▸ TRECHO DA PÁGINA:
§

A conjuntura econômica mundial é complexa, cheia de detalhes obscuros e soluções distantes. Para analisá-la, portanto, é necessário saber retalhar em atos a sequência de eventos desde a quebra do Lehman Brothers, em setembro de 2008. No primeiro estariam as causas últimas da crise atual. No segundo as respostas dos diferentes governos ao crash bancário. No terceiro uma sucessão de apostas sobre o que está para acontecer daqui para frente. No presente artigo busco clarear algumas ideias, tendo como objetivo identificar as respostas mais adequadas em termos de política econômica para o atual recrudescimento do cenário externo.
Em primeiro lugar, saiba o leitor que vivemos em um sistema financeiro internacional baseado no padrão dólar, com bancos e demais instituições totalmente integrados. O que ocorre, portanto, na Grécia interfere diretamente no fluxo de capitais externos, afetando tanto o leste asiático quanto a América Latina. Desse modo, o surgimento de uma bolha no mercado imobiliário norte-americano (leia-se: aumento de preços sem nenhum fundamento real) e o seu posterior estouro causou uma interrupção de fluxos de capitais e tornou várias instituições financeiras ilíquidas e/ou insolventes. Abrem-se as cortinas para o primeiro ato da crise.
Em um sentido minskiano, quando o ciclo de crescimento se torna mais profundo, bancos e demais componentes do sistema financeiro tendem a relaxar seus modelos de risco. Economia em crescimento significa mais emprego e renda. Isso, em uma economia bancária, significa que o crédito tende a se expandir. Daí que, em um ambiente onde há assimetria de informações, bancos emprestam para toda a sorte de tomadores. Em todas as modalidades de financiamento, hipotecas inclusive.

§

▸ TAREFA A CUMPRIR:
Por favor, transcreva do texto sobre a crise econômica o trecho que começa em "Em primeiro lugar, saiba" e termina em "ato da crise.". Recorra somente ao texto sobre a crise econômica.

▸ LINHAS FORNECIDAS:
§

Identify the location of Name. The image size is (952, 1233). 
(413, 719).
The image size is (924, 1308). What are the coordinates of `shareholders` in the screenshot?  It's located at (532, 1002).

§

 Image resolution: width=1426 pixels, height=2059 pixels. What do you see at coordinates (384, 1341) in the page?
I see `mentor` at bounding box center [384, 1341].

§

▸ RESULTADO DA TAREFA:
Em primeiro lugar, saiba o leitor que vivemos em um sistema financeiro internacional baseado no padrão dólar, com bancos e demais instituições totalmente integrados. O que ocorre, portanto, na Grécia interfere diretamente no fluxo de capitais externos, afetando tanto o leste asiático quanto a América Latina. Desse modo, o surgimento de uma bolha no mercado imobiliário norte-americano (leia-se: aumento de preços sem nenhum fundamento real) e o seu posterior estouro causou uma interrupção de fluxos de capitais e tornou várias instituições financeiras ilíquidas e/ou insolventes. Abrem-se as cortinas para o primeiro ato da crise.